Le taux de chômage dans l’Union européenne a atteint 5,9% en février, un niveau proche de son plus bas historique, qui était de 5,8% fin 2024. Cette baisse spectaculaire, d’environ 6 points en moins depuis le début des années 2010, témoigne d’une reprise générale, affectant la plupart des pays membres. Cependant, derrière cette tendance globale se cachent des disparités significatives, notamment pour ceux qui peinent encore à sortir du chômage structurel, comme la France.

En France, le chômage a diminué de 2,5 points depuis 2016, mais demeure toujours à un niveau élevé, avec 7,8% en février. Ce taux, qui tend à augmenter légèrement ces dernières semaines, contraste avec l’objectif initial du gouvernement d’atteindre le plein emploi. La situation s’aggrave avec l’incertitude liée au conflit au Moyen-Orient, dont l’impact pourrait faire remonter le taux de chômage au-delà de 8% d’ici mi-2026, selon l’Insee.
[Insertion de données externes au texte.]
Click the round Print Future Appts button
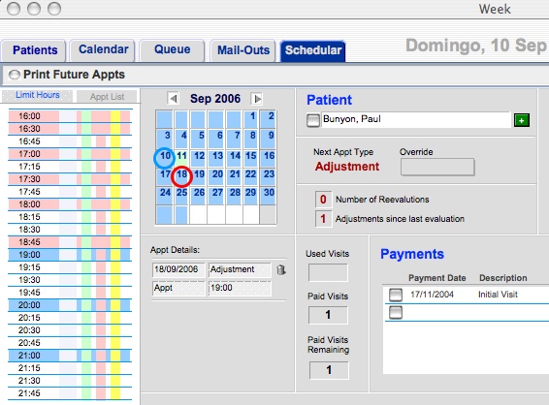This screenshot has width=549, height=405. coord(15,75)
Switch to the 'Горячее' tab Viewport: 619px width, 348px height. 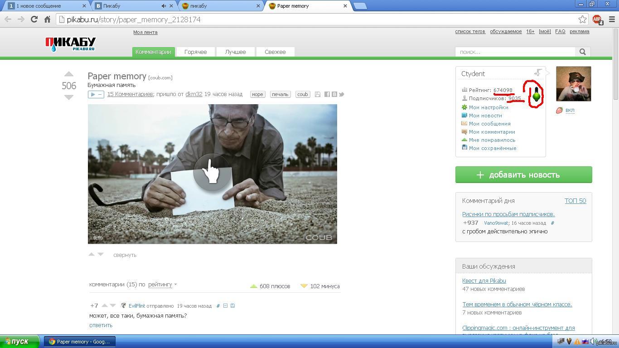tap(195, 52)
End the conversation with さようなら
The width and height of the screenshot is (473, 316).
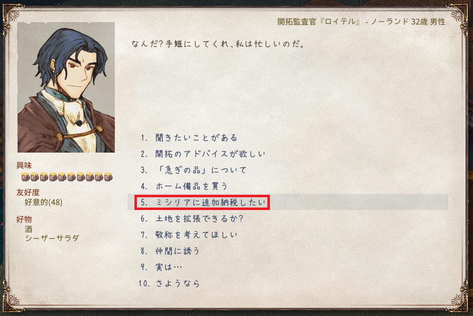click(x=169, y=284)
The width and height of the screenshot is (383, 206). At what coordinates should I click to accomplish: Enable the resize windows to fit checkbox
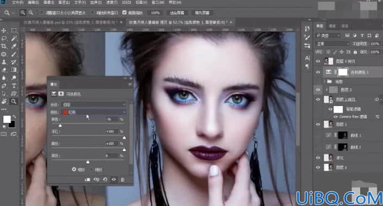click(x=42, y=13)
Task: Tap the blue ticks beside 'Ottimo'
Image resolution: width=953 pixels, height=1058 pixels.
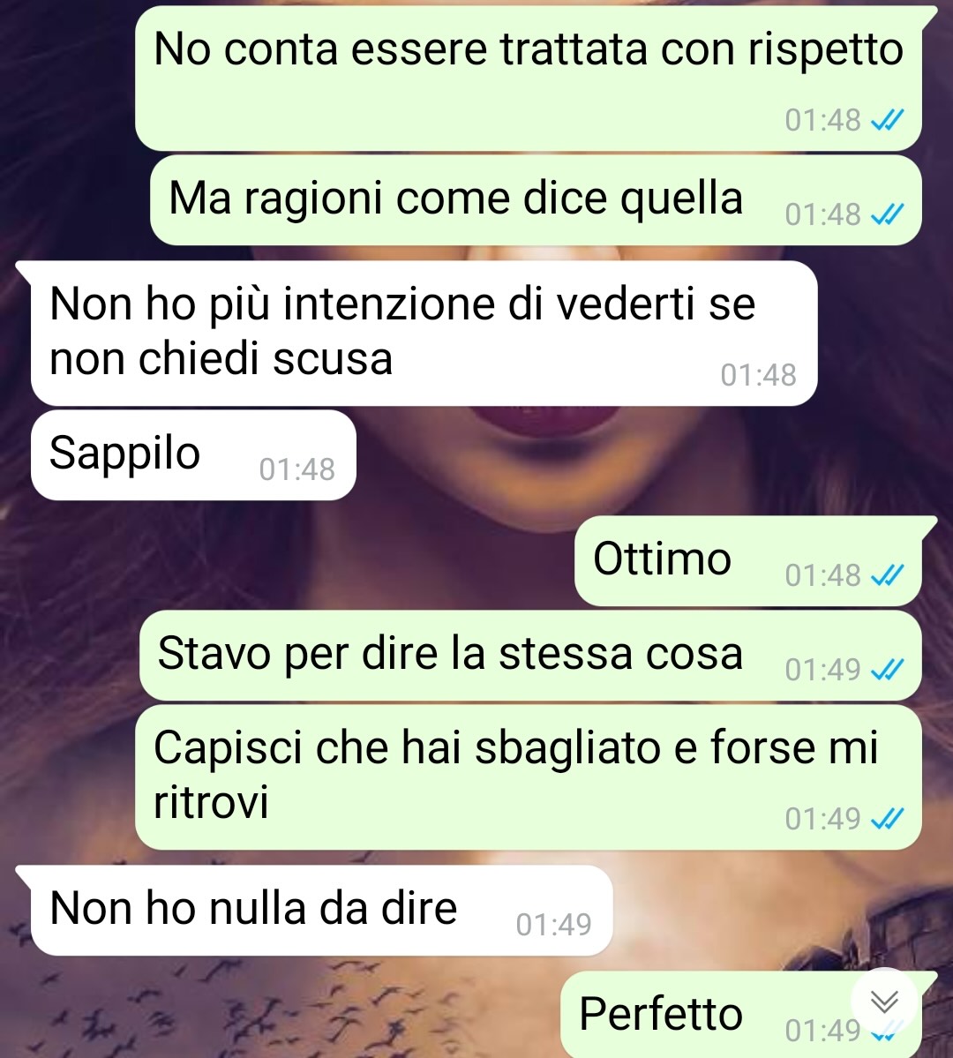Action: (x=887, y=576)
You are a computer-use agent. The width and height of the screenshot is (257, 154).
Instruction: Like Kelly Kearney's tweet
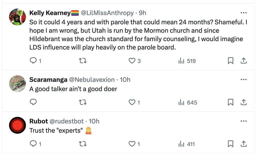[132, 61]
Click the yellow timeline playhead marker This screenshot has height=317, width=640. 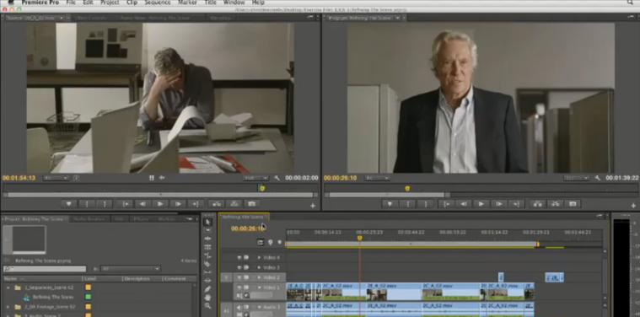[x=359, y=238]
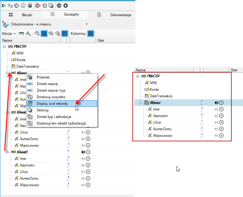This screenshot has height=197, width=243.
Task: Toggle the Kolumny comment column button
Action: tap(91, 34)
Le ministre du Travail, Jean-Pierre Farandou, a néanmoins indiqué que, malgré ces tensions, la France reste dans une fourchette « raisonnable » comparée à ses difficultés d’autrefois.

La promesse d’Emmanuel Macron d’atteindre le plein emploi semble compromise par les facteurs internationaux et par la conjoncture mondiale.

À l’échelle européenne, des pays comme la Pologne, la République tchèque et la Bulgarie affichent des taux de chômage proches de 3,2%, ce qui constitue le plein emploi selon les standards européens. La Pologne, en particulier, se distingue par sa forte croissance économique, son industrie performante et sa population active très qualifiée. Pourtant, cette dynamique cache une tendance inquiétante : un déclin démographique massif, avec un taux de natalité très faible, pourrait réduire la population active de plusieurs millions d’ici 2040, posant à terme des défis majeurs en termes de main-d’œuvre.

Malgré un faible chômage, la situation en Pologne soulève des préoccupations profondes concernant son avenir démographique. Avec une population actuellement inférieure à 38 millions d’habitants, elle pourrait voir sa population chuter à 30 millions d’ici 2060. La baisse du nombre d’actifs, parallèlement à une croissance économique soutenue, pourrait devenir un véritable obstacle pour l’économie polonaise, même si pour l’instant, le pays bénéficie d’un dynamisme remarquable et d’un PIB par habitant en forte croissance.

Le défi pour certains pays européens reste la gestion de leur démographie pour soutenir leur marché du travail et leur croissance à long terme.

En revanche, certains États membres connaissent des revers. La Finlande, autrefois emblématique de stabilité, est aujourd’hui en bas du classement avec un taux de chômage de 10,4% en février, principalement en raison de ses difficultés économiques persistantes depuis la crise financière de 2008. La contraction du secteur de la construction, le ralentissement des exportations et l’incertitude géopolitique, notamment en raison de la guerre en Ukraine, ont plombé la croissance finlandaise. La faible attractivité pour les travailleurs étrangers et le vieillissement de la population compliquent également la relance économique du pays, pourtant reconnu pour son modèle social avancé et sa qualité de vie exceptionnelle.